WORK REQUEST A: Translate this sentence from the email thread about Hexagon shared resources into Spanish: "The shared resources include the TLB and global S registers."
WORK REQUEST B: In the email thread about Hexagon shared resources, transcribe the part that begins with the words "[Sid Manning]" and ends with "avoid race conditions.".

On 3/19/25 09:08, Sid Manning wrote:
-----Original Message-----
From: Richard Henderson <richard.hender...@linaro.org>
Sent: Thursday, March 13, 2025 2:07 PM
To: ltaylorsimp...@gmail.com; 'Philippe Mathieu-Daudé'
<phi...@linaro.org>; 'Brian Cain' <brian.c...@oss.qualcomm.com>; qemu-
de...@nongnu.org
Cc: Matheus Bernardino (QUIC) <quic_mathb...@quicinc.com>;
a...@rev.ng; a...@rev.ng; Marco Liebel (QUIC)
<quic_mlie...@quicinc.com>; alex.ben...@linaro.org; Mark Burton (QUIC)
<quic_mbur...@quicinc.com>; Sid Manning <sidn...@quicinc.com>; Brian
Cain <bc...@quicinc.com>
Subject: Re: [PATCH 28/38] target/hexagon: Initialize htid, modectl regs
WARNING: This email originated from outside of Qualcomm. Please be wary
of any links or attachments, and do not enable macros.
On 3/13/25 11:47, ltaylorsimp...@gmail.com wrote:
What we are trying to model is an instance of a Hexagon that has a number
of threads and some resources that are shared. The shared resources
include the TLB and global S registers. The initial thought was to tie the
shared resources to the thread with cpu_index == 0. If we were to model a
Qualcomm SoC, there would be multiple ARM cores and multiple Hexagon
instances. Each Hexagon instance would have distinct shared resources. So,
you are correct that using cpu_index is not going to scale.
What is the recommended way to model this? I see a "nr_threads" field in
CPUCore but no clear way to find the threads. PPC has some cores that add a
"threads" field. Should we follow this approach?
I recommend that the shared resources be modeled as a separate Object,
which is linked via object_property_add_link to all of the cpus that use it.
[Sid Manning]
Hi Richard,
An example of shared resources would be the system registers. They are broken
down into 2 regions. Each thread has its own copy of system registers 0-15
while registers 16-63 are global. Right now CPUHexagonState contains a
pointer, g_sreg which points back to cpu[0]'s state thus keeping one copy of
the global registers, accesses are done with BQL held to avoid race conditions.
Your suggestion is to create a new object to represent the set of global system
registers, I tried this:
#define TYPE_HEXAGON_G_SREG "hexagon.global_sreg"
OBJECT_DECLARE_SIMPLE_TYPE(HexagonGlobalSREGState, HEXAGON_G_SREG)
struct HexagonGlobalSREGState {
SysBusDevice parent_obj;
SysBusDevice is more than you need -- Object is sufficient here.
uint32_t regs[64];
};
In our virtual machine init:
vms->g_sreg = HEXAGON_G_SREG(qdev_new(TYPE_HEXAGON_G_SREG));
and
object_property_set_link(OBJECT(cpu), "global-sreg", OBJECT(vms->g_sreg),
&error_abort);
to attach the global regs to the cpu, but the above doesn't update cpu elements the same way calls to qdev_prop_set_uint32 will do, object_property_set_link doesn’t error out and returns true.
Did you add the DEFINE_PROP_LINK to match? I'd expect something like
DEFINE_PROP_LINK("global-sreg", HexagonCPU, g_sreg,
TYPE_HEXAGON_G_SREG, HexagonGlobalSREGState *),
Beyond that, I guess I'd have to see an actual patch to work out what's wrong.

INFORMATION SUPPLIED:
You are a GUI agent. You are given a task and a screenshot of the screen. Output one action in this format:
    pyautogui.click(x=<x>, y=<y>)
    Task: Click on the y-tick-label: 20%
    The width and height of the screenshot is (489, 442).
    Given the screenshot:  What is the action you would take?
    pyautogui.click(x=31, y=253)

EXPECTED ANSWER A: Los recursos compartidos incluyen la TLB y los registros S globales.

EXPECTED ANSWER B:
[Sid Manning]
Hi Richard,
An example of shared resources would be the system registers. They are broken
down into 2 regions. Each thread has its own copy of system registers 0-15
while registers 16-63 are global. Right now CPUHexagonState contains a
pointer, g_sreg which points back to cpu[0]'s state thus keeping one copy of
the global registers, accesses are done with BQL held to avoid race conditions.